Krizden çıkışın yolu, siyasi toplumun ana gövdesine paylaşılan ortaklıkları hatırlatarak rekabet ikliminin keskinliklerini törpülemekten geçer. Devlet, dengesini yönetici grubun parçası olsun ya da olmasın milletin geniş kesimlerini kucaklaştırarak bulabilir. Bunun için siyaset, uzlaşmaz zıtlıklara dayalı bir ölüm-kalım meselesi olmaktan çıkarılmalıdır. Dış ya da iç sebeplerden kaynaklanan büyük buhranlar, bu bakımdan devletlerin kaderlerini belirleyecek yol ayrımlarıdır. 15 Temmuz’da FETÖ terörüyle sarsılan Türkiye, 7 Ağustos’ta böyle bir kavşaktan döndü. Milyonlar, dar siyasi aidiyetlerinin ötesinde bir bütünün, Türk milletinin parçası sıfatıyla devletin sahibi olduklarını ilan ettiler. Büyük bir gelincik denizinin ortasında, şuurlarında devlete açılan Yenikapı’dan içeriye adım attılar.
***
Bu büyük hadiseden yeni bir geleceğin inşasına yönelebilmek için karşımızdaki toplumsal enerjinin potansiyellerinin iyi idrak edilmesi gerekiyor. Milli Mücadele İstanbul’unun buhranlı atmosferinde yüzbinleri buluşturan Sultanahmet Mitingleri anlamlandırılırken dağarcığımıza eklenen “mefkûre”, bize bu noktada yardımcı olabilir.

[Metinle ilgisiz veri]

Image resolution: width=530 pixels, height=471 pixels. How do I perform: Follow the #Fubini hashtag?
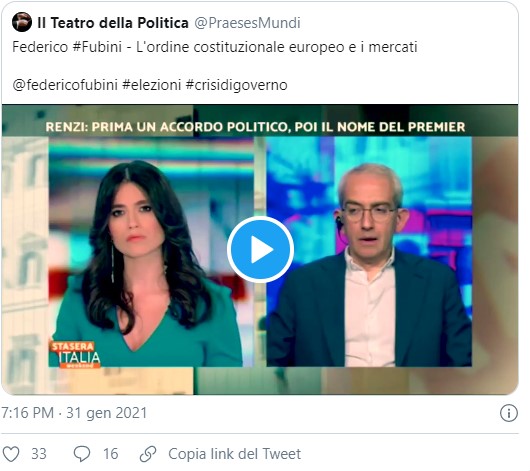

Bu kavramı fikir dünyamıza kazandıran Gökalp “mefkûreyi”, toplumsal enerjinin infilak halinde ortaya çıkışını ve kurucu/inşa edici somut hedeflere yönelme imkanlarını tasvir için kullanır. Mefkûre, 7 Ağustos’taki gibi “galeyanlı toplantılarda” doğar ve millete “ruh üfler”. Rahmetli Nevzat Kösoğlu, mefkûreyi şu şekilde açıklar: “Bir millet büyük bir felakete uğradığı, varlığı tehlikeye düştüğü zaman ferdî şahsiyetler silinir, herkesin ruhunda millî şahsiyet yaşar… Felâketler kalpleri birleştirir, tek yürek yapar; bundan mefkûre doğar ve daha sonra dal-budak salar, çiçeklenir, yeni kurumlar oluşturur.”
Nitekim Yenikapı bize, gündelik hayatın ve yıpratıcı siyasi kavgaların parçalayıp dağıttığı insanların, nasıl yeniden güçlü duygularla kenetlenebileceğini gösterdi. Milyonlar, aralarındaki ortak bağları hissettiler ve benliklerinin derinliklerinden kopan coşkuyla Türk milletinin evladı olduklarını idrak ettiler. Yeni bir mefkûrenin doğuşu için gerekli bu enerjinin gelip-geçici olmaması, toplumsal dokumuz ve kurumlarımızdaki tahribatın tamirini kolaylaştırarak kalıcı sonuçlar doğurması ise bazı faktörlere bağlı.
Öncelikle, siyasi liderlerin meseleye “taktik” bir gözlükle bakmayıp 7 Ağustos’ta çizdikleri portreyi muhafaza etmeleri gerekiyor. Yenikapı ruhu, Türk siyasetinin yeni normal zemini kabul edilmezse meydandaki heyecanı gazete manşetlerinde kalmış bir hatıra, kaçırılmış bir fırsat olarak hatırlayacağız. Siyasetin yeni bir mecrada akması için gerekli irade, partiler arasındaki ilişkileri hem üslup hem de muhteva bakımından Yenikapı ruhunun ekseninde tutacak bazı inisiyatiflerle de desteklenmelidir. Bu doğrultudaki diyalog köprülerini güçlendirecek mekanizmaların kuruluşu ve işleyişi ise ancak Cumhurbaşkanı, Başbakan ve siyasi parti liderlerinin sorumluluk üstlenmeleriyle mümkün.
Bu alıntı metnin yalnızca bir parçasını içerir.